Y muy importante que pudiéramos compartir. Muchos niños no reciben un regalito. La inmensa mayoría no puede ponerse ni siquiera una prenda de segunda, sus padres no pueden prepararse una comida digna la noche de navidad, tantos campesinos nuestros no pueden colgar un arreglito en sus casas. Muchos de nuestros vecinos en las ciudades pasan la navidad sin enterarse de su significado, miran con rencor los suntuosos arreglos de los barrios acomodados, las calles principales donde las administraciones públicas decoran en exceso, desperdician recursos, desperdician el presupuesto, desperdician la energía que después debemos pagar todos, mientras en los barrios marginales sus habitantes no cuentan con qué comerse una sopa digna.

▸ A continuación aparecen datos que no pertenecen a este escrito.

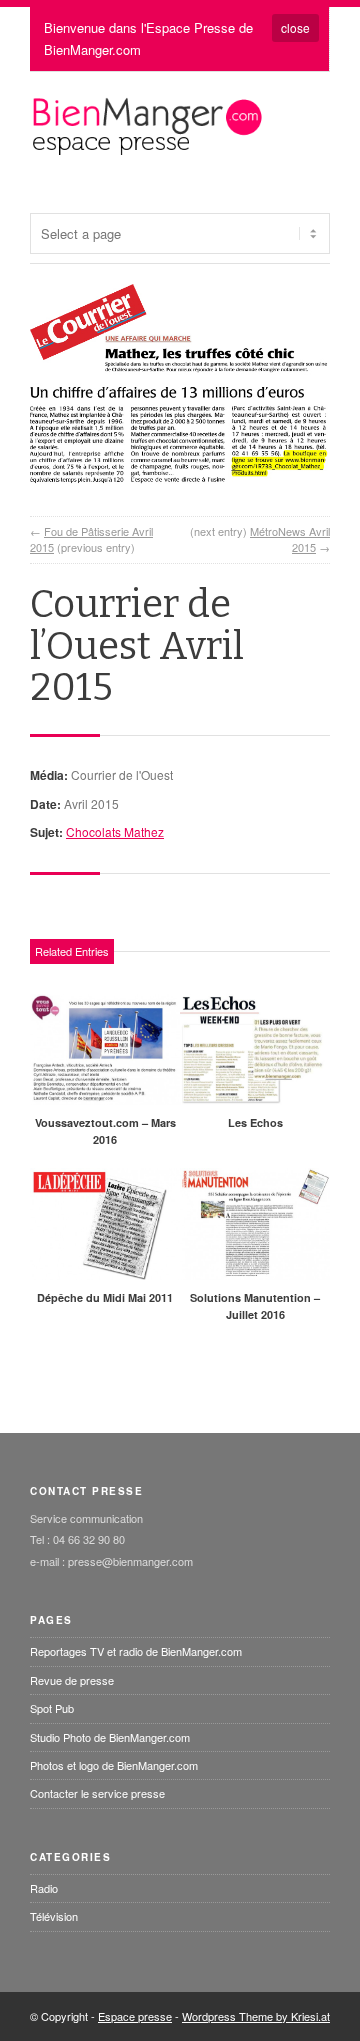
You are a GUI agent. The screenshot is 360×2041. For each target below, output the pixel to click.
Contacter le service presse (97, 1793)
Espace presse (135, 2016)
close (295, 27)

Navidad es motivo de alegría, claro está. Pero si somos racionales, en enero no vamos a vivir afanes, nadie va a venir por nuestras cosas, los almacenes no van a atosigarnos con sus cobradores, los abogados no van a citarnos de urgencia ante los jueces civiles, las órdenes de incautación y embargo no van a llegar a nuestras casas. Una nevera, una lavadora, un plasma, un 4D puede esperar hasta cuando nuestro presupuesto alcance. Los regalos los niños los reciben independiente del costo, ellos cuentan con tanta imaginación para jugar con un juguete de dos mil pesos como con uno de quinientos mil, de todas maneras lo desbarata para enterarse qué tiene por dentro.

De paso puedes darte una vueltecita con tus hijos por el barrio más pobre, aparecerse con su niño en esas casas humildes para entregar a esas familias que carecen de empleo, que no tienen dinero, un sencillo detalle, un regalito para los niños, un plato de navidad que les arranque una sonrisa y puedan compartir la alegría de diciembre.